START Document extract

What is the function of proto-oncogenes? Give some examples.

Answer 5

They promote growth and proliferation, overriding apoptosis:

• Growth factors
• Transcription factors
• Tyrosine kinases

Question 6

What is the function of tumour suppressors?

Answer 6

These regulate cell division at the DNA damage checkpoints. They can cause apoptosis and DNA repair.

Question 7

How can cancers be identified in the genetics?

Answer 7

They can be identified by a loss of heterogenity due to mutations.

Question 8

What is the difference between familial retinoblastoma and a sporadic retinoblastoma?

Answer 8

Familial - first hit is inherited, second hit is a somatic mutation
Sporadic - two somatic mutations occur in the same cell (hit 1 & hit 2)

Question 9

What inherited mutation is linked to breast and ovarian cancer?

Answer 9

Germline mutations in BRCA1 and BRCA2, DNA repair genes. They give rise to a 60% risk of cancer by age 90. BRCA2 mutations also predispose risk of breast cancer in men.

Question 10

What two diseases result in an inherited predisposition to colorectal cancer?

Answer 10

• Familial adenomatous polyposis (FAP)

- Lynch syndrome (HNPCC)

Question 11

What are the colorectal cancer risks in patients with familial adenomatous polyposis?

Answer 11

Almost a 100% lifetime risk of cancer.

Responsible for >1% of colorectal cancers.

Question 12

What is the risk of colorectal cancer in patients with lynch syndrome?

Answer 12

Responsible for 3% of cancer cases, and 90% of familial cases.
The lifetime risk for cancer is around 80%.

Question 13

How are patients treated if a inherited cancer syndrome is detected?

Answer 13

• If a patient has positive family history then they will recieve genetic screening/counseling.
• If they are mutation positive then they recieve surveillance, chemoprevention and family work-up

Question 14

How may the causes of polygenic cancer be studied?

END Document extract
START Extracted records

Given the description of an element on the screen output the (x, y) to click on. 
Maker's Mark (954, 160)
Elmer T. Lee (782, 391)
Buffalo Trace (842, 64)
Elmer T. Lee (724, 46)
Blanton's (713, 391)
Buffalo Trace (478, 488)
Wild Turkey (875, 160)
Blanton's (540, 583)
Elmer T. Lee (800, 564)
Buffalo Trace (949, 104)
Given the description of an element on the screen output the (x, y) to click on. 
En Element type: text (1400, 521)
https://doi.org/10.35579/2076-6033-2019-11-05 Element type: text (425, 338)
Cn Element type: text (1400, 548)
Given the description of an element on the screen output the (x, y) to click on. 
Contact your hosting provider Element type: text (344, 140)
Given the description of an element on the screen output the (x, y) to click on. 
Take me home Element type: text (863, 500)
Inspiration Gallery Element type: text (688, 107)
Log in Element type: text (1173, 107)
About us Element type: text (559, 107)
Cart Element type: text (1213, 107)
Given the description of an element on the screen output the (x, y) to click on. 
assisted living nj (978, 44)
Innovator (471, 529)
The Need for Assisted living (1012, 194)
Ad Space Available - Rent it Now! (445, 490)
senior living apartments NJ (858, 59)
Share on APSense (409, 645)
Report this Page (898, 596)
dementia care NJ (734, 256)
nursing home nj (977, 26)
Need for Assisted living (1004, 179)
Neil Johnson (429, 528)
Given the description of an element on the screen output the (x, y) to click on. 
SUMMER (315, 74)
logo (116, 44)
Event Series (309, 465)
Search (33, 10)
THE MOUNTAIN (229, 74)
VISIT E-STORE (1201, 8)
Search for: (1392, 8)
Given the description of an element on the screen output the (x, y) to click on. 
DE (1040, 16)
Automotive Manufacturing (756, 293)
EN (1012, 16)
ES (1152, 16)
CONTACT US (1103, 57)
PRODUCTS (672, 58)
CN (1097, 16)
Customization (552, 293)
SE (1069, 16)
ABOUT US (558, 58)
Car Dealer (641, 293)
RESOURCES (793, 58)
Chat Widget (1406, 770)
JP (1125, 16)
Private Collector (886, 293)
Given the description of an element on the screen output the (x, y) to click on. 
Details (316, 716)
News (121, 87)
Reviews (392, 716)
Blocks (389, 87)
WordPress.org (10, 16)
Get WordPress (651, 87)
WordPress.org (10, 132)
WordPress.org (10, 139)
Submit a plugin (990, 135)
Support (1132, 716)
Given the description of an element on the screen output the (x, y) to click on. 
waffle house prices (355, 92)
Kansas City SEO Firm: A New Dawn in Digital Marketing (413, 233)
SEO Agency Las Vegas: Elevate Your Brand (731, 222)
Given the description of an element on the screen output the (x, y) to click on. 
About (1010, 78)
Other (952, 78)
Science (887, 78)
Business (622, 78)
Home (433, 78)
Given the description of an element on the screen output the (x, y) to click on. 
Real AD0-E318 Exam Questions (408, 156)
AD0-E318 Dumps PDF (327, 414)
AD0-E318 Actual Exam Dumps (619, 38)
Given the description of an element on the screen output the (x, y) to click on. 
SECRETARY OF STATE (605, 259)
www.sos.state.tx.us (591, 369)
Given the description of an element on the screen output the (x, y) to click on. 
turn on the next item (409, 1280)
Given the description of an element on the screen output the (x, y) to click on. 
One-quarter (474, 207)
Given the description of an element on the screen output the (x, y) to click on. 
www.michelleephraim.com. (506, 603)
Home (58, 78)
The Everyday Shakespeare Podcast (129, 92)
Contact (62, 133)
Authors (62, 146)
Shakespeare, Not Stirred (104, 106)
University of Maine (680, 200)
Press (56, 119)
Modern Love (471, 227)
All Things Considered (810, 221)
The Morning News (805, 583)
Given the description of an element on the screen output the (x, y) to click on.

END Extracted records

## Task requirements
(a) Write out everything in the cancer genetics text from "- Lynch syndrome" down to "of colorectal cancers.".
(b) In the cancer genetics text, what examples of proto-oncogenes are listed?
(c) Please carry on the cancer genetics question-and-answer text from its last line.

## Responses
(a)
- Lynch syndrome (HNPCC)

Question 11

What are the colorectal cancer risks in patients with familial adenomatous polyposis?

Answer 11

Almost a 100% lifetime risk of cancer.

Responsible for >1% of colorectal cancers.

(b)
- Growth factors
- Transcription factors
- Tyrosine kinases

(c)
Answer 14

• Using genome wide association studies to look for SNPs.
• Using transcriptome chips/mRNA arrays to identify differently expressed transcripts (compares expression between malignant and normal tissue)

Question 15

What are cytogenetic changes in cancer?

Answer 15

These are visible changes in chromosome structure or number, which accumulate during disease progression. (Eg. Fusion genes, macroduplications or macrodeletions, aneuploidy)

Question 16

What is the cause of chronic myeloid leukaemias?

Answer 16

It is a clonal myeloproliferative disorder, where there is an overproduction of mature granulocytes.

Question 17

What are the three phases of chronic myeloid leukaemia?

Answer 17

Chronic (beningn), accelerated (ominous) and then blast crisis (acute leukaemic, fatal)

Question 18

What is the philadelphia chromosome?

Answer 18

A fusion protein which acts as the marker for CML. This allows CML to be treated by blocking the ATP binding site of the protein (BCR-ABL1)

Question 19

What are the two lines of treatment of CML and why are they needed?

Answer 19

First line is imantib, and eventually patients lose their response and require second line tyrosine kinase inhibitors.

Question 20

How is acute myeloid leukaemia divided?

Answer 20

Into FAB M0 to FAB M7.

• FAB M3 is a medical emergency
• FAB M5 is not

Question 21

What is pharmacogenetics?

Answer 21

A branch of pharmacology which deals with the influence of genetic variation in drug response.

Question 22

How can pharmacogenetics be used in cancer?

Answer 22

• To plan chemotherapy
• To identify which patients are likely to respond to certain cancer drugs
• To assay particular somatic mutations

Question 23

How many mutations are required in oncogenes to cause cancer?

Answer 23

Only one gain of function mutation.

Question 24

How many mutatiosn are required in tumour suppressor genes to cause cancer?

Answer 24

Two mutations causing loss of function.

Question 25

How are chromosome translocations used to quantify residual disease in leukaemia?

Answer 25

• The response to treatment over the first 3-12 months defines long term response to tyrosine kinase inibitors, which guides clonical management.
• Absense of a cytogenetic response by 12 months results in change of therapy
• Loss of RT-qPCR negativity is a indicator is relapse results in change of therapy.